### Dataset rows
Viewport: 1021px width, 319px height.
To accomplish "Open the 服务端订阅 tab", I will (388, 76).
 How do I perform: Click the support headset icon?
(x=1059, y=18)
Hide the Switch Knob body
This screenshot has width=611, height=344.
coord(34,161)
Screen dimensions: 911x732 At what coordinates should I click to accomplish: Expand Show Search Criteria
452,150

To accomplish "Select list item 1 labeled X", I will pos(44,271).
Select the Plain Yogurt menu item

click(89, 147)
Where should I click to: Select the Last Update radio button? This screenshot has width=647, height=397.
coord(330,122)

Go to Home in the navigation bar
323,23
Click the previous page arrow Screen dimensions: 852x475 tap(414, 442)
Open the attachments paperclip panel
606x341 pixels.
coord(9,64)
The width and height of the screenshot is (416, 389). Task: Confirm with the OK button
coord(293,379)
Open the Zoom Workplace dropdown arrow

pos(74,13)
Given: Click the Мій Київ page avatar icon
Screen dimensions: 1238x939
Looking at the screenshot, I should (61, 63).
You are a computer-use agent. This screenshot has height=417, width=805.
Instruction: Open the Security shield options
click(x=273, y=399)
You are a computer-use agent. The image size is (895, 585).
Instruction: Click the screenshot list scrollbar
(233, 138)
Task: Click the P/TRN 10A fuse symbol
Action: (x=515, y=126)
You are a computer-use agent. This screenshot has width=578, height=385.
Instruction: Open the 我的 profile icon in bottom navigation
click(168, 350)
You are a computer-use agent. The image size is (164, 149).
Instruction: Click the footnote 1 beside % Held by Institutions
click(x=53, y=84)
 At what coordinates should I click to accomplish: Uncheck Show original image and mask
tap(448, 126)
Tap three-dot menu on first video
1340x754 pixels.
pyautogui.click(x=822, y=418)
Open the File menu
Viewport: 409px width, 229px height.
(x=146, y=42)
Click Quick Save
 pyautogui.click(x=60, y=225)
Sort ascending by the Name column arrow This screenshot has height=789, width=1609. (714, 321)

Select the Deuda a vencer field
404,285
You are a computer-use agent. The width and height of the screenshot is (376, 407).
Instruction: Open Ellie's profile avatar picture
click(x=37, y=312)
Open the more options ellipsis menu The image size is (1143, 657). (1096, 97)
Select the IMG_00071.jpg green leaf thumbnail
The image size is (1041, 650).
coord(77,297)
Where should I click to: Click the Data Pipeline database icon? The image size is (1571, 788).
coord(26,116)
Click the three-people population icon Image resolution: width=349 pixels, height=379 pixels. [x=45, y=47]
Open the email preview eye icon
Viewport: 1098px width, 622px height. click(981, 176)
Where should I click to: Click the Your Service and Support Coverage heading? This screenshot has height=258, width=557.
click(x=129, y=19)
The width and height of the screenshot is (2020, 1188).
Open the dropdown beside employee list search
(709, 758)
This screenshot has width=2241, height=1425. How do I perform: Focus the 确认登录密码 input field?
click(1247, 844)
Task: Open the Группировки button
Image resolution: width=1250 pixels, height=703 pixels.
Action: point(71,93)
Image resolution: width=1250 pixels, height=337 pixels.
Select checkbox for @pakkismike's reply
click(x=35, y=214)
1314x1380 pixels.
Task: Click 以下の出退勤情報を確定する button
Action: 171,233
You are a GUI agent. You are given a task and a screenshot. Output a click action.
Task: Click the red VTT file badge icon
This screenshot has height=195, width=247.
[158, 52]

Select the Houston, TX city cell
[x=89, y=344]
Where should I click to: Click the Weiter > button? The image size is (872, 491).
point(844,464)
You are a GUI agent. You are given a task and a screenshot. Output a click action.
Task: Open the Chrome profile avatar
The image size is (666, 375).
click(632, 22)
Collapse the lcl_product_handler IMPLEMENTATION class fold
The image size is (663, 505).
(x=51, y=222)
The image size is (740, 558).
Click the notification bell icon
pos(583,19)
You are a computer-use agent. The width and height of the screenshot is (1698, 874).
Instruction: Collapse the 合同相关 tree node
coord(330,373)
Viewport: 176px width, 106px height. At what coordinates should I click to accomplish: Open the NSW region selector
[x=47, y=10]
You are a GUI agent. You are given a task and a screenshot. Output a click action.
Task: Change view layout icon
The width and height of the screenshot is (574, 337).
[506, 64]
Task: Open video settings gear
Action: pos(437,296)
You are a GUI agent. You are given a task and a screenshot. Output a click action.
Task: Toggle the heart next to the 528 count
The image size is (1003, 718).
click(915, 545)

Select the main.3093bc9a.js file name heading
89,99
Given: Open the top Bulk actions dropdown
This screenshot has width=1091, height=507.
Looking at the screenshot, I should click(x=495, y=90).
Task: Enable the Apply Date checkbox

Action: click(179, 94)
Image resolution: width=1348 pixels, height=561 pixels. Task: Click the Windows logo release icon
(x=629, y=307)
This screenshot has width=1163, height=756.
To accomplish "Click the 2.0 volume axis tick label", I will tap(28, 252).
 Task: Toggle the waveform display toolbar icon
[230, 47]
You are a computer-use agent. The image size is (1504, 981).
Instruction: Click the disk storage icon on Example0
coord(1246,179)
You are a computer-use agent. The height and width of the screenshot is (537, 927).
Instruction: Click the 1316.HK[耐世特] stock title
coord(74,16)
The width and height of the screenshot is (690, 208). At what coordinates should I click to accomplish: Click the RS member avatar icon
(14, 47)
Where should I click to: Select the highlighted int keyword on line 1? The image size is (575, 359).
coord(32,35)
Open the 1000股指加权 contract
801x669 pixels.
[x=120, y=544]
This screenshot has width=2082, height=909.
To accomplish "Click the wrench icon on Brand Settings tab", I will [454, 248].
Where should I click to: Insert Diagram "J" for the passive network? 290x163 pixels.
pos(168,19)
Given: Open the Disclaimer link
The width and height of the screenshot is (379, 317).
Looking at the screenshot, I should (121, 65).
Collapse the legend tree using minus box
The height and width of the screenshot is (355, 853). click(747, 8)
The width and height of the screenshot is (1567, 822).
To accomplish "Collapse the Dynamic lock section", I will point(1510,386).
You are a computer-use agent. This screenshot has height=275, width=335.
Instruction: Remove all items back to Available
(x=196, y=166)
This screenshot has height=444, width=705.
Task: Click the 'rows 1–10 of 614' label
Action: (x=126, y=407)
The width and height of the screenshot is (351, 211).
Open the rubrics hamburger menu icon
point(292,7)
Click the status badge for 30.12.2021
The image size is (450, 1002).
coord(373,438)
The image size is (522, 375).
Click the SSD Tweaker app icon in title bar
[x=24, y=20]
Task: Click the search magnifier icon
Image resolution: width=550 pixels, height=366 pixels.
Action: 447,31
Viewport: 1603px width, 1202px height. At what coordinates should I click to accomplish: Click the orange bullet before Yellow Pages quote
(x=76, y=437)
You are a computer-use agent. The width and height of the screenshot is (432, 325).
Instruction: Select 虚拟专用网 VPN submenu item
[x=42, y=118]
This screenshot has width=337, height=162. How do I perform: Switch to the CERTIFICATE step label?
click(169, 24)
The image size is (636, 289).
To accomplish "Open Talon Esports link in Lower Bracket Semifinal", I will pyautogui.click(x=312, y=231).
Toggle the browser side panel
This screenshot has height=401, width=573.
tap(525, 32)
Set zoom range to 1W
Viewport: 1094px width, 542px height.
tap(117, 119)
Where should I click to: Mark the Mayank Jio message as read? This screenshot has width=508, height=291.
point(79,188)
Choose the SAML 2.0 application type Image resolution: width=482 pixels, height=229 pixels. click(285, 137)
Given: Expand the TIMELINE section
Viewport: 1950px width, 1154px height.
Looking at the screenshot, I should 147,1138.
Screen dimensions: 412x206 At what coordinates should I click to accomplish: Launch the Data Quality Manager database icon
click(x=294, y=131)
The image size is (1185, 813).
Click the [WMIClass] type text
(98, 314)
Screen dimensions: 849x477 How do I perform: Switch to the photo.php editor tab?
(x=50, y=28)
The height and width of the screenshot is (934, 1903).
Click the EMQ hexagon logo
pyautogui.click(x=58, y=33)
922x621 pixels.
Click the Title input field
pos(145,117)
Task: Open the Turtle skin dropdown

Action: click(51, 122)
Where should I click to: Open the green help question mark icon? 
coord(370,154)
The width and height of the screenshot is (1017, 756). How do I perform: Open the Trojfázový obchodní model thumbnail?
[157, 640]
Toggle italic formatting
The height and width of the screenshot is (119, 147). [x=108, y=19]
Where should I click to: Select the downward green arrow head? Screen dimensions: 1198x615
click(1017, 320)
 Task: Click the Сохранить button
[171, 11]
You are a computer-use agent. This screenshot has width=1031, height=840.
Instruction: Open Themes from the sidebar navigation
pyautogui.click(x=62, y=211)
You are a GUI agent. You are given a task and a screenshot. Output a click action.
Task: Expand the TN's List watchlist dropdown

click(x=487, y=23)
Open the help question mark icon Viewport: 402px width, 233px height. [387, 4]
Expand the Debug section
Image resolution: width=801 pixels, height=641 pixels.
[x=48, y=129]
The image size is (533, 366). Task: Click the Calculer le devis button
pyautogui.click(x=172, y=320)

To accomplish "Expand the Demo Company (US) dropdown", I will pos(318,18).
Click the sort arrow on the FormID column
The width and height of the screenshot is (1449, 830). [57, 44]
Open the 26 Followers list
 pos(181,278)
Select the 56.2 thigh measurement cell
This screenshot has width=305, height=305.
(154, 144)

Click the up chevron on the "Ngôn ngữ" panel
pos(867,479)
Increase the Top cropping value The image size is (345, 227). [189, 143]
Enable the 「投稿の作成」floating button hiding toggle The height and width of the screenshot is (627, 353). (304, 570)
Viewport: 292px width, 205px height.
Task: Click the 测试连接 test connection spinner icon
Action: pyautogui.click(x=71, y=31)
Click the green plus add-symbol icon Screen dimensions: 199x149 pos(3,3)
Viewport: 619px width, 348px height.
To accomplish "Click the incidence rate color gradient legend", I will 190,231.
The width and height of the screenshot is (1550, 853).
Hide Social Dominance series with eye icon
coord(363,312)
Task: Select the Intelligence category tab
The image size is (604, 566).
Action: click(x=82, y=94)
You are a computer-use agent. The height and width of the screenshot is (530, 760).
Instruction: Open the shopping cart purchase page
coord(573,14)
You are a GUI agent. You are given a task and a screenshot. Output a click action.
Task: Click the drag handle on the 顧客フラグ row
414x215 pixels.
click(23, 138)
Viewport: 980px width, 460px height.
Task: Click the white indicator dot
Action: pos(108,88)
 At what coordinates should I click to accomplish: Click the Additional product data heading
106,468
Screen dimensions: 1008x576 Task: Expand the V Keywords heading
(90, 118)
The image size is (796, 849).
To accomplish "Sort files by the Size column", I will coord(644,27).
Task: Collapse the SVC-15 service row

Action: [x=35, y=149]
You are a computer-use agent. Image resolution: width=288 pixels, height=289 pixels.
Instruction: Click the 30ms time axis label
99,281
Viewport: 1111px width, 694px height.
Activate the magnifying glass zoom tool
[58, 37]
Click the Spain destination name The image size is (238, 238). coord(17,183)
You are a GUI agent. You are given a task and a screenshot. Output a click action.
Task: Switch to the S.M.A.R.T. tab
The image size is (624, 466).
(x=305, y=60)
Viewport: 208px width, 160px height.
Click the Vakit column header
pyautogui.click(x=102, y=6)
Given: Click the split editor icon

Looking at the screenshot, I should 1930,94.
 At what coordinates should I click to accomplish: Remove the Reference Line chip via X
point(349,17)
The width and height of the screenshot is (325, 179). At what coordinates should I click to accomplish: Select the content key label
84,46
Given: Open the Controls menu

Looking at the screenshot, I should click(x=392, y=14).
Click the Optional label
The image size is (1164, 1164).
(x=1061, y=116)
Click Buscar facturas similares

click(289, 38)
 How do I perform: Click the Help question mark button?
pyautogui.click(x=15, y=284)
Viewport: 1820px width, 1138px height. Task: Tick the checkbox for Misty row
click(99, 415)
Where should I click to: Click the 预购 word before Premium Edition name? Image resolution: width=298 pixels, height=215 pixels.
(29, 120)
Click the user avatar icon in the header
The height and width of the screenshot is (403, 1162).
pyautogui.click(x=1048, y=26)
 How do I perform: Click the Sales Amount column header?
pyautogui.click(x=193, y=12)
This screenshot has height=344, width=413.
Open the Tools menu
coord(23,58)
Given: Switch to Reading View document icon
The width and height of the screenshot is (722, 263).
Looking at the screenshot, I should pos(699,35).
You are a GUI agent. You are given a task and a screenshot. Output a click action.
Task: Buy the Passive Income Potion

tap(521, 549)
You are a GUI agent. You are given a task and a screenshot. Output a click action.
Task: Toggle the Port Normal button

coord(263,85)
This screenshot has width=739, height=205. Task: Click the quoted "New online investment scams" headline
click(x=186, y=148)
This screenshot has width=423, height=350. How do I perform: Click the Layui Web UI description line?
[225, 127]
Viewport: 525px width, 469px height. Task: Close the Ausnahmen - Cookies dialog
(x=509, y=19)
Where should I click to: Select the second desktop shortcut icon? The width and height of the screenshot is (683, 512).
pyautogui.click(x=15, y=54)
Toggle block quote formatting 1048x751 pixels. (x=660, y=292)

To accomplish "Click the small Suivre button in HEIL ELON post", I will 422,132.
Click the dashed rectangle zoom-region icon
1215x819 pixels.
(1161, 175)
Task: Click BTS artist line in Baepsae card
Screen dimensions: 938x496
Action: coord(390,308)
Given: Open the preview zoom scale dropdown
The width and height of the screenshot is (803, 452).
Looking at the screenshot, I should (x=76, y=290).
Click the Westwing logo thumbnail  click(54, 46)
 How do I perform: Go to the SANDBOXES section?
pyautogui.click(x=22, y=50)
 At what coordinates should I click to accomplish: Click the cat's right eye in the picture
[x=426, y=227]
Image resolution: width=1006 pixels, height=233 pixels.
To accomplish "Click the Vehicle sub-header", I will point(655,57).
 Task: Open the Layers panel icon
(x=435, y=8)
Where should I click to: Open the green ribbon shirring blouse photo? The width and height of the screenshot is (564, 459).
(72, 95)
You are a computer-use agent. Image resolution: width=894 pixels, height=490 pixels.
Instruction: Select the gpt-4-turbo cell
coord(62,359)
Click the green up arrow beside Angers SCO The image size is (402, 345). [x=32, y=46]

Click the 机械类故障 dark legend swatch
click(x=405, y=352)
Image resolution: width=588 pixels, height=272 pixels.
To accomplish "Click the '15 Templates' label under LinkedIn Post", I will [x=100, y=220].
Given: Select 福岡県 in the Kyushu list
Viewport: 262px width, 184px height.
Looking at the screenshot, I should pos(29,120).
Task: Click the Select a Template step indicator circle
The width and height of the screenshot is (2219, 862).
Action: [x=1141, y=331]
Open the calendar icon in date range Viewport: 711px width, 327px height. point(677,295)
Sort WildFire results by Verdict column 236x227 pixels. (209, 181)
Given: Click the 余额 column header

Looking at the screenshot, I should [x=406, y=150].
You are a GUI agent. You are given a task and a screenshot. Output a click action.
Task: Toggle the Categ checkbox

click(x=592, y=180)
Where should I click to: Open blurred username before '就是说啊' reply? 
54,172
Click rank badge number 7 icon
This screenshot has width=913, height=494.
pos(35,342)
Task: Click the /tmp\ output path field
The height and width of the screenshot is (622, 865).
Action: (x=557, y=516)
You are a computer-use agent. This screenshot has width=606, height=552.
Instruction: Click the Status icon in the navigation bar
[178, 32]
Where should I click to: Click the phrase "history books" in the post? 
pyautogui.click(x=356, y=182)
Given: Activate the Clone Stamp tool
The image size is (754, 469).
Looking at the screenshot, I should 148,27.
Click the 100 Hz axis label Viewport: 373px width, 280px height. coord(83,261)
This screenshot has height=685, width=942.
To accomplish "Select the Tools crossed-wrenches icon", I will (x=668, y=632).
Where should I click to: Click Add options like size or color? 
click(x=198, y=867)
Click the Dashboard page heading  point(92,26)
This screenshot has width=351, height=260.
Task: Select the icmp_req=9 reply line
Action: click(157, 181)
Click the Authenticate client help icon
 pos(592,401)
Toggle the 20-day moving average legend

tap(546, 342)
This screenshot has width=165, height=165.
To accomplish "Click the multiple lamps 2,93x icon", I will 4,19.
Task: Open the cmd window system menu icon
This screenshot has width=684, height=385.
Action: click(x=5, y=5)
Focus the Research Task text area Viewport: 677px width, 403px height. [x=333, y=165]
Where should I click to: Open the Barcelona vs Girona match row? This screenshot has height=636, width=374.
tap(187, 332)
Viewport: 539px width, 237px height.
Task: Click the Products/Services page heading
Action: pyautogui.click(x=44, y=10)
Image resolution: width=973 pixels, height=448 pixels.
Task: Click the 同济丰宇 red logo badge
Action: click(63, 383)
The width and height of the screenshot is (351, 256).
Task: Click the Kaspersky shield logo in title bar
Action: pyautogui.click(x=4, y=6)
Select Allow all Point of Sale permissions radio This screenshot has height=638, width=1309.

### Work to complete
Switch every "Instruction" to "Command" in the rows from the start through the line with "Action: (x=515, y=126)", and give those lines back with nothing else changed.

### Result below
Viewport: 1021px width, 319px height.
To accomplish "Open the 服务端订阅 tab", I will (388, 76).
 How do I perform: Click the support headset icon?
(x=1059, y=18)
Hide the Switch Knob body
This screenshot has width=611, height=344.
coord(34,161)
Screen dimensions: 911x732 At what coordinates should I click to accomplish: Expand Show Search Criteria
452,150

To accomplish "Select list item 1 labeled X", I will pos(44,271).
Select the Plain Yogurt menu item

click(89, 147)
Where should I click to: Select the Last Update radio button? This screenshot has width=647, height=397.
coord(330,122)

Go to Home in the navigation bar
323,23
Click the previous page arrow Screen dimensions: 852x475 tap(414, 442)
Open the attachments paperclip panel
606x341 pixels.
coord(9,64)
The width and height of the screenshot is (416, 389). Task: Confirm with the OK button
coord(293,379)
Open the Zoom Workplace dropdown arrow

pos(74,13)
Given: Click the Мій Київ page avatar icon
Screen dimensions: 1238x939
Looking at the screenshot, I should (61, 63).
You are a computer-use agent. This screenshot has height=417, width=805.
Command: Open the Security shield options
click(x=273, y=399)
You are a computer-use agent. The image size is (895, 585).
Command: Click the screenshot list scrollbar
(233, 138)
Task: Click the P/TRN 10A fuse symbol
Action: (x=515, y=126)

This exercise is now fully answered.